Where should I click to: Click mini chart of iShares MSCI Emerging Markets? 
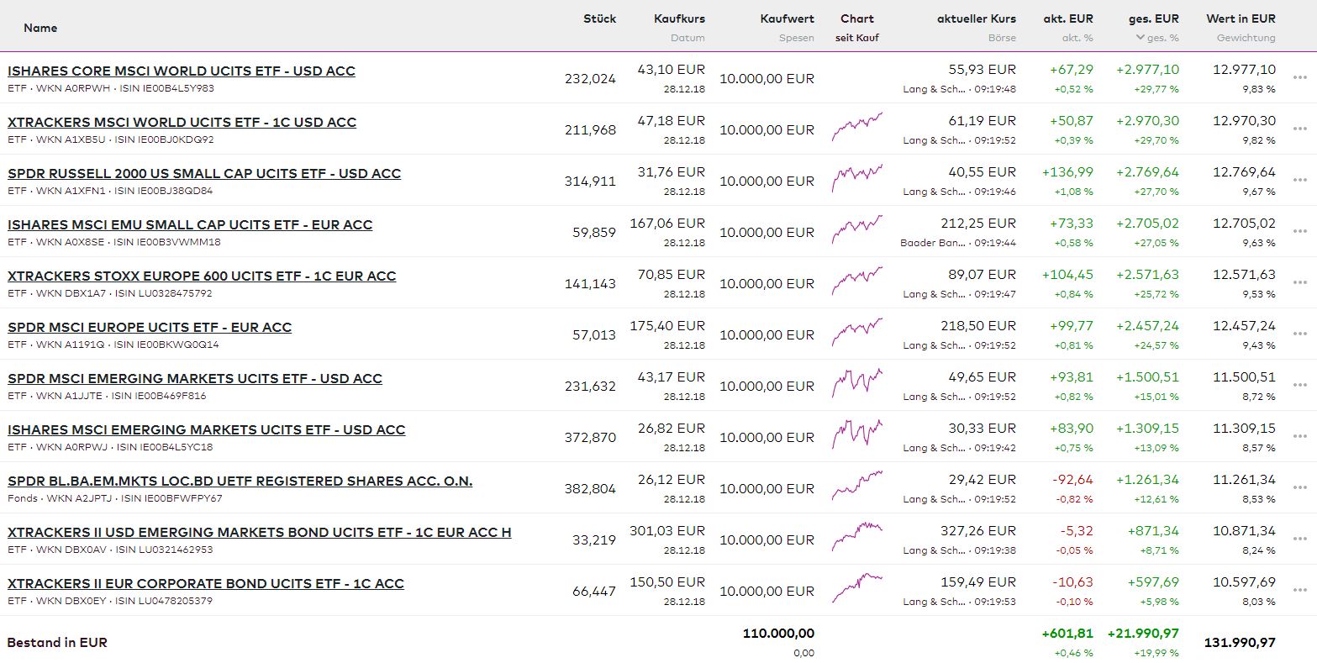pyautogui.click(x=857, y=434)
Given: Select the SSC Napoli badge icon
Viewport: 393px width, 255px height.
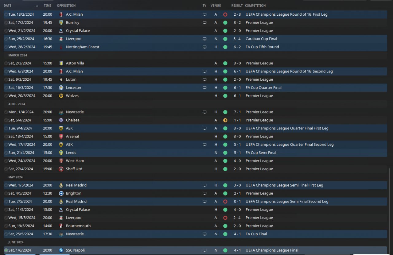Looking at the screenshot, I should pos(61,250).
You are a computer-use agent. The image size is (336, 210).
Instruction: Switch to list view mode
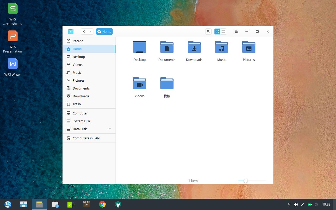tap(223, 32)
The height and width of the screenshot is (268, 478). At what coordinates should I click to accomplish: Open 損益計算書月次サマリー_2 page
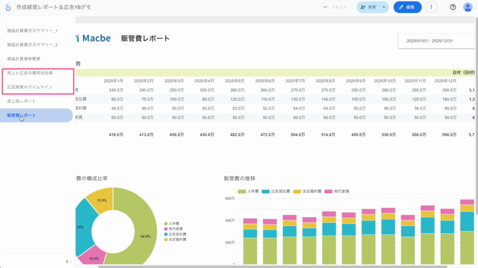pos(32,45)
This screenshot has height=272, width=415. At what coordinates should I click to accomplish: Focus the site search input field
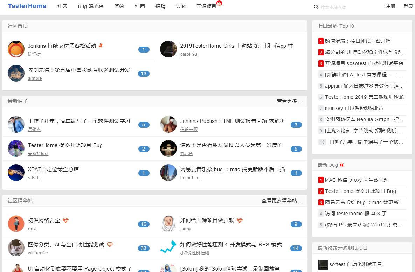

- - - - -

Exercise: Please retype all the entries word for word, omitting the pictures.

Expected answer:
Where should I click to: Click mini chart of iShares MSCI Emerging Markets? 
pyautogui.click(x=857, y=434)
Given: Select the SSC Napoli badge icon
Viewport: 393px width, 255px height.
Looking at the screenshot, I should pos(61,250).
You are a computer-use agent. The image size is (336, 210).
Instruction: Switch to list view mode
tap(223, 32)
The height and width of the screenshot is (268, 478). At what coordinates should I click to accomplish: Open 損益計算書月次サマリー_2 page
pos(32,45)
This screenshot has height=272, width=415. At what coordinates should I click to accomplish: Focus the site search input field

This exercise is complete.